In this research, I present two studies. In the first study, we investigated GSIs’ breakthroughs in their knowledge about, emotions towards, and use of active learning over time by using a longitudinal collective case-study approach. Survey, interview, and observation data across four semesters revealed that the GSIs’ breakthroughs in their use of active learning only occurred after their increased knowledge about active learning aligned with their emotions towards it. This study further revealed that the GSIs needed to feel confident in and be challenged by their course structure before implementing active learning techniques.
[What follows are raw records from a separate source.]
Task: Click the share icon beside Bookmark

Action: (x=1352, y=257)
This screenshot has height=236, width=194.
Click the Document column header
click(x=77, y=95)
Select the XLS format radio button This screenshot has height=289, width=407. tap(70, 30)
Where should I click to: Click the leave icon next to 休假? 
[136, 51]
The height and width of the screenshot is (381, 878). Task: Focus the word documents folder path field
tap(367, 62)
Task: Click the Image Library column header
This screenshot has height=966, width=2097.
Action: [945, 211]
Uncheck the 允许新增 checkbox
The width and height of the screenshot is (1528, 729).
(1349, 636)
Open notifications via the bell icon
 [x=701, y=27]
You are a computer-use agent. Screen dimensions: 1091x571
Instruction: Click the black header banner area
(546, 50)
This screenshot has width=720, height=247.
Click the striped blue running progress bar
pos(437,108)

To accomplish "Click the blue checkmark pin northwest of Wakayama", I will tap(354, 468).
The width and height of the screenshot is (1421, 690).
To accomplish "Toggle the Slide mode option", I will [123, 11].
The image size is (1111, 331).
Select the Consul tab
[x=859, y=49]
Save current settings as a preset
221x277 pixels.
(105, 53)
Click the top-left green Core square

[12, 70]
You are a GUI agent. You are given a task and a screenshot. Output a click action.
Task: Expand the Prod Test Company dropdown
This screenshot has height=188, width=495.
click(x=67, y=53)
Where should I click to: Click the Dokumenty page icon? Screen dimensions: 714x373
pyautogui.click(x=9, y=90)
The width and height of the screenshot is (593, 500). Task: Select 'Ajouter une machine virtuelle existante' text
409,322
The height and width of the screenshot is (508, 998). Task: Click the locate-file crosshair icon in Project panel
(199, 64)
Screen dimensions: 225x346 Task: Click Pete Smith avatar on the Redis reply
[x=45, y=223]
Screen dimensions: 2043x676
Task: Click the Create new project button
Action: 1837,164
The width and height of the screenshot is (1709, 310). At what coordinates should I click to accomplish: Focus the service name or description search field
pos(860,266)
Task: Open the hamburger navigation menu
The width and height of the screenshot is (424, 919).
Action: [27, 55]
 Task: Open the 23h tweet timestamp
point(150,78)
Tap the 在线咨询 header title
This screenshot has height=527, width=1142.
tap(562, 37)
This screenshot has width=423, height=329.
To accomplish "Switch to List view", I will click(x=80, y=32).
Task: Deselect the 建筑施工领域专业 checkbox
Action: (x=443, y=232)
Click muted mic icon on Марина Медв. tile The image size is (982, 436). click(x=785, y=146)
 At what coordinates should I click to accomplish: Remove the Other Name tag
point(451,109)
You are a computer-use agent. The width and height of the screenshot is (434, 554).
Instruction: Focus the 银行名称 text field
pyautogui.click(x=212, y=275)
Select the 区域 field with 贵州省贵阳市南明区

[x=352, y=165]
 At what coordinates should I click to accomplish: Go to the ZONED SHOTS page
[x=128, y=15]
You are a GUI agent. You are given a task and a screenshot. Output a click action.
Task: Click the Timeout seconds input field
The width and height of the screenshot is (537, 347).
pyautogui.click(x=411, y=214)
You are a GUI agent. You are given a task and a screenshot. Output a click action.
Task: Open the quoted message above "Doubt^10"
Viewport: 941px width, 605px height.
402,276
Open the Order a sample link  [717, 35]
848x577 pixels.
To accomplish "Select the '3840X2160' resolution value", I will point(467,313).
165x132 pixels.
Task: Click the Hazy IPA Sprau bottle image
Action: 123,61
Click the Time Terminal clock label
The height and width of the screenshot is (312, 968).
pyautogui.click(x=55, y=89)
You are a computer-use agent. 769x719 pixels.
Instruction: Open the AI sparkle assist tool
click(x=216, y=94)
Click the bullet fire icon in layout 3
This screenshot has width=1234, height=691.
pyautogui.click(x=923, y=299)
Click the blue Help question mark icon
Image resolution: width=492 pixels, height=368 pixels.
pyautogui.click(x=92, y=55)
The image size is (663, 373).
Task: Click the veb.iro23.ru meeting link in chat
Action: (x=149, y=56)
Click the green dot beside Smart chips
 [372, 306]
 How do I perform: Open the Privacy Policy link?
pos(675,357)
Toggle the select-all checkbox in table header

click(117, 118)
The second study builds upon these findings by exploring statistics instructors’ motivations or reasons for using active learning. Under the self-determination theory framework, we conducted a multi-phase study to develop an instrument that measures four different types of motivation for using group work, a specific active learning approach. We constructed items using expert opinion and cognitive interviews, and then we conducted two pilot studies with newer statistics instructors. The resulting reliability and validity evidence suggest that this instrument may help support future studies’ investigations of motivation, helping us to better understand newer statistics instructors’ use of active learning. Together, these studies may help inform future recommendations on how to support newer statistics instructors’ early adoption of such techniques.